Sparrow shook her head wanting to get back to the Sons of the Dragons.

“Jack? Have you heard of Jack the Wolf and his Unlit Companion?”

“No…”

Ebenezer groaned. “I have suffered a mortal wound.”

 

  1. Share a line that makes you feel the pain.

A keening wail came from just ahead. Royce’s hair stood on end. He’d never in his life, even as his parents died and his siblings were taken, even as the leader of the Dragons, even when they found Tom-ears’ boy among the Clowns, heard a sound like the breaking, ripping of a soul. He rushed forward. In the gloom and smoke with the fire burning to their right stood Skip. His gun hung from the tips of his fingers and fell. Ash shifted into the air as it struck the ground and bounced. The horrible sound continued to rise from Skip. Pink’s face drained of all color. Malarkey, Shifty, and Babe hurried to his sides.

 

  1. Share an intense line.

Girls with faces wrapped in scarves, hair shorn, and round wide eyes, poured from the Mall and raced towards the battle.

 

  1. Share a line about love.

“Yes, you do.” Mrs.
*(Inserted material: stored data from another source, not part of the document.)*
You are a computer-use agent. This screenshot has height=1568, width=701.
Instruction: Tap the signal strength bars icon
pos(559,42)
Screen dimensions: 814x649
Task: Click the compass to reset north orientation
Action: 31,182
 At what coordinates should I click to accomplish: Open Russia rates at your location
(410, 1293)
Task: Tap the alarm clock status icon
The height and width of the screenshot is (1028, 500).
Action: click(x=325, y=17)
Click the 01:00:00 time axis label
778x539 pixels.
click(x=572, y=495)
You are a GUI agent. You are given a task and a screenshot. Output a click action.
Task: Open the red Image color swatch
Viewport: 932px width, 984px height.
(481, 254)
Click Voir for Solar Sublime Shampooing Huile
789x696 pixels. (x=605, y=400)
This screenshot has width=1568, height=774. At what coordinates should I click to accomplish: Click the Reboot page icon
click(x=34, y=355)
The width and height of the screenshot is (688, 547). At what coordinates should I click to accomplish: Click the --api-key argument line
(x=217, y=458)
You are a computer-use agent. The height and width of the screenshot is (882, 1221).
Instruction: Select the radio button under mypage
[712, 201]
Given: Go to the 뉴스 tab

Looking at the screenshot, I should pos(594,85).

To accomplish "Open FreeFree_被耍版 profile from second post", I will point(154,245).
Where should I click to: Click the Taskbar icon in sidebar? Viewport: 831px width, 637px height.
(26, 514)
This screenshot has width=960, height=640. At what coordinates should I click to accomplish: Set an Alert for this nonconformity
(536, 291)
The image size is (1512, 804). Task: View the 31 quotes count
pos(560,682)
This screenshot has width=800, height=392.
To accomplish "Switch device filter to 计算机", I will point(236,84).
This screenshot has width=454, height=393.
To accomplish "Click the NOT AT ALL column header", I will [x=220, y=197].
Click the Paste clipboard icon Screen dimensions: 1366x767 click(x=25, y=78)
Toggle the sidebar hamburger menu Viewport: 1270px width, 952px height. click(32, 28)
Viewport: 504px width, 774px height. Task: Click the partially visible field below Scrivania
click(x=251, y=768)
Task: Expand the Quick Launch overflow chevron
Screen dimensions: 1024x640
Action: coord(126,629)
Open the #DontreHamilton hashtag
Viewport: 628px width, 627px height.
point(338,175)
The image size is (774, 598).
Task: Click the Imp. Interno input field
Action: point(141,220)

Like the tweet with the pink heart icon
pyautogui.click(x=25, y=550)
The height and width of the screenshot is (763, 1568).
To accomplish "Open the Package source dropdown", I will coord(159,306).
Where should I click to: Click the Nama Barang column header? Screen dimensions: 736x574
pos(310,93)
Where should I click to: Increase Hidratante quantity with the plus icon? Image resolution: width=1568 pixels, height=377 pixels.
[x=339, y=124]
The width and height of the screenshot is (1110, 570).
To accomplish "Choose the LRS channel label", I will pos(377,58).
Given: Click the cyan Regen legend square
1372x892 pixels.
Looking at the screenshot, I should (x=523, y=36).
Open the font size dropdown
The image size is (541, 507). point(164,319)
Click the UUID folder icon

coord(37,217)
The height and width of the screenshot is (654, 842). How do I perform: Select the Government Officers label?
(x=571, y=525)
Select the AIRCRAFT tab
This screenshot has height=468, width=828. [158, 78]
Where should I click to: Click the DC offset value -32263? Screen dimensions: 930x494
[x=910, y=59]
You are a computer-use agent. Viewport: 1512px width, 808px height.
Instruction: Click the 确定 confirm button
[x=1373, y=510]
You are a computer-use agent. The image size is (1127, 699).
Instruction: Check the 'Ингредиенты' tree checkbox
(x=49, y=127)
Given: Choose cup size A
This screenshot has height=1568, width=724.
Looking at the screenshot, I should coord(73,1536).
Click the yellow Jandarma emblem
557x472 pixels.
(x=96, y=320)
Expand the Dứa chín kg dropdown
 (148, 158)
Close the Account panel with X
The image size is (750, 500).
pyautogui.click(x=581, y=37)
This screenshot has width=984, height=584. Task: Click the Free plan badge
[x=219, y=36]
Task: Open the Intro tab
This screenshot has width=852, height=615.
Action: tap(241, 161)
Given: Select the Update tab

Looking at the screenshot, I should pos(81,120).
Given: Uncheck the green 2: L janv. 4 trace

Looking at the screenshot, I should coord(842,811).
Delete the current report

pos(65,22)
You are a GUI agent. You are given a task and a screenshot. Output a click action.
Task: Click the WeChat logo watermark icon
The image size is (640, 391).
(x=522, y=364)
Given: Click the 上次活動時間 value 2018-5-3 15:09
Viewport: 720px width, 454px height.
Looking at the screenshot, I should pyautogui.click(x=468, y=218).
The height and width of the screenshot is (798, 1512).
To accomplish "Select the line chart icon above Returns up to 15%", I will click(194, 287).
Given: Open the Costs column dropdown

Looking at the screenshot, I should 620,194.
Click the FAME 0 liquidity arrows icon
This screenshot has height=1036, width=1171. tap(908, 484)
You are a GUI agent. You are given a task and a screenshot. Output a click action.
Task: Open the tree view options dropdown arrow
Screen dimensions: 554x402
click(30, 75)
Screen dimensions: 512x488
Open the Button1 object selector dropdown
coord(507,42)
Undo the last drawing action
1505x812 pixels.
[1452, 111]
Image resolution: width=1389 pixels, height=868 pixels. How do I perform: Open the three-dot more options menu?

Cummbers broke in. “You surely do, child. But, you aren’t saved, Adele, by what you did or didn’t do, or by what you will and will not do.” Mrs. Cummbers took Adele’s hand. “You’re saved by my salvage. I already took your punishment for you. You made the choice to do what is wrong and you will have to bear the consequences of that, but I already took your punishment.” She pointed down to her legs which no longer worked. Very gently, she pulled Adele into her arms. “Now it’s time to do what’s right.”

“‘Not to earn my salvage, but because of my salvage’. That’s what Jonah said.” Adele’s eyes glistened in the lights gleaming in the night.

 

  1. Share a line that amuses you.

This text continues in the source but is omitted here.